The compressors are the same '89-'97. Honestly (and I am assuming it is all original), all of the parts in the system are 35 years old at this point. I'd probably leave the evaporator core in and just flush that. No point in pulling the dash to replace it when it is probably perfectly fine. I'd definitely replace all of the hoses, o-rings, orifice tube, and probably the condenser (assuming a '94-'97 condenser is a drop in replacement). Up to you if you want to do the compressor and then refill with R134. You can still get R12 around here and it isn't that expensive, but you do have to search for it. You can walk into any parts store (not that I'd recommend buying it there) and get cans of R134.
This might sound like a dumb question but how would I flush out the evaporator core?
 
Get an A/C flush gun kit off Amazon and a gallon of lacquer thinner from a home improvement store. Hook it up to an air compressor and fill it with the thinner and squirt it into one side of the evaporator core and collect the discharge. Try and clean out the old oil from the compressor discharge line and compressor as best as you can. R134a doesn't mix with the mineral oil used in R12 systems and will simply collect at the bottom of the accumulator and not circulate through the system; it needs to be flushed so that the R134a compatible PAG oil can do its job properly. Fortunately you aren't looking to flush out metal shavings, so you can be less aggressive with your flushing than if you had a seized compressor. :)

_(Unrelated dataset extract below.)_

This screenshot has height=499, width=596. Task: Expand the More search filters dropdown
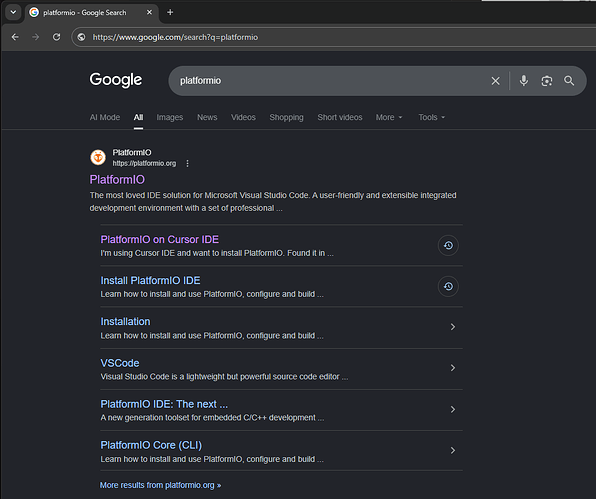coord(389,117)
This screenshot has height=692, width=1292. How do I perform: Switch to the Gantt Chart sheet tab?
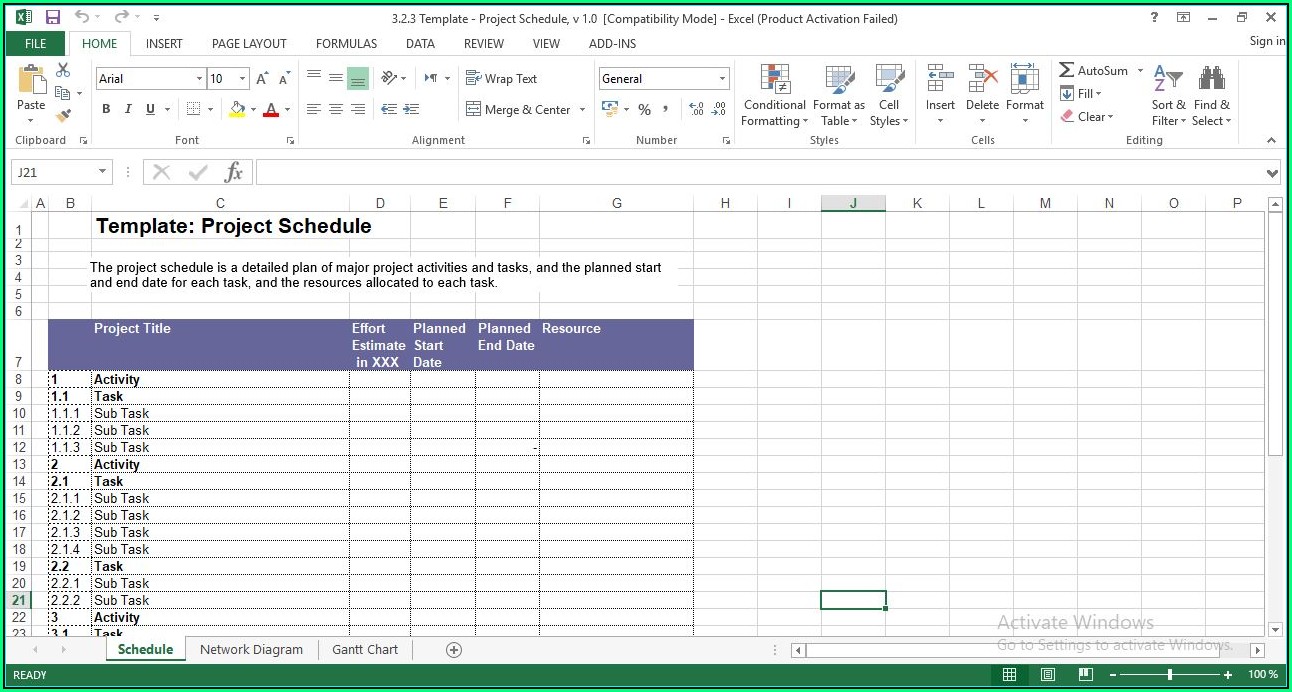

Moisture is the enemy of refrigeration systems; it turns acidic when mixed with refrigerant and eats away at the system from the inside out. Pulling a vacuum before recharging lowers the vapor pressure and moisture literally boils away and is drawn out with the remaining air during evacuation. Any residual moisture in the system after charging is absorbed by a desiccant inside the accumulator. Whenever the system has been opened for service for any length of time the desiccant absorbs enough moisture from the atmosphere to become ineffective, so the accumulator needs to be replaced.

R134a and R12 have different operating pressures. To ensure the compressor can build up the higher pressures required by R134a, a different orifice tube needs to be used.

Get a condenser and the associated refrigerant lines and orifice tube for a 94-96 3.8 T-bird. The lines changed for 97 and are no longer available. Pre-94 still used R12. Add 6 oz of PAG-46 oil; add a little to the compressor to pre-lubricate it after flushing it but the bulk can go into the accumulator.
 
That's quite reasonable, 2 questions about that. Did the dash have to come out to replace anything? and then when you replaced the system, did it get refilled with r-134a? Are any new ac components I buy going to be r 134a by default?
Nothing in the dash is touched, unless it is already an issue. New equipment runs on R134 and that is what the shop will most likely replace it with. Shop on RockAuto to see what prices you would get. Don't forget the discount code too. Someone usually posts it here.

I noticed that I bought all my parts in 2023 and I think they have not gone up that much. I did have some trouble with RockAuto not sending the right part, one was the compressor, it was larger than the OEM one and after them sending the same size twice, I made due. Also the line from the compressor to the compressor was not the right one and the shop that was going put in the freon said to use the original since it was not dirty. The just replaced the filter.

The worse I see you getting into is the fittings on the coolant lines being stuck or rusted and hard to remove. Other than that, it is all upper engine parts from the firewall out. Replace all the engine part parts if you can from the firewall forward.